I feel my nakedness in front of her, and I sit in the tub, pulling my arms over my breasts. “That’s all, Rachel. I can finish on my own.” I take the cloth out of her hand and lay it across my knees.

“I guess this’ll be the last time we see each other, ma’am.” She stands near the tub with her hands folded in front of her.

My arms are pulled around my chest. “Yes, I guess it is,” I answer. “I hope you find your freedom, Rachel.”

She nods and looks at the door, then back at me. “I hope you find yours, too.”

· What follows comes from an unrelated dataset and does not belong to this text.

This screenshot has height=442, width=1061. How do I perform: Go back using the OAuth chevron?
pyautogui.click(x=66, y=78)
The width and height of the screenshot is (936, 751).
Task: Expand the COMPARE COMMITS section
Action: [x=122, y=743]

I wait for her to leave. She moves quietly and looks back at me as she closes the door to the back stairs. The two little blue bottles stand on my bedside table like a pair of eyes constantly watching me.

Nineteen
 

MY FEET ARE RESTLESS.
I walk the floor in my nightdress. The walls are warm to the touch. Even before my hand is close, I can feel the heat coming off the brick and plaster.

The laudanum whispers to me. Two small blue bottles side by side on the little table. In the dark they cast no shadow. They are twin black sentinels at my bedside. They have fooled me before. I cannot let them fool me again.

I walk room by room, feeling my way. Henry sleeps with a small snore, shifting under the thin sheet. The heat is going to kill us all. Or drive us to madness.

The narrow stairs of the back hall are bare, and the wood feels smooth and warm as it creaks under my feet. The back parlor is so dark, I can barely make out the furniture. The front parlor. The hall. The music room. The dining room. They are all shadowy, shapeless spaces that I navigate by memory, touching the objects that are familiar to me. The carved wood sofa with its heavy brocaded upholstery. A horsehair settee. Figurines in glassy porcelain of a shepherd and shepherdess. The delicate wood reeding on the mantelpiece that bumps my fingers as I run them over it. I feel my way like a blind person, touching the cool glass of the Argand lamps in the dining room and the sheer summer drapes that line the tall windows.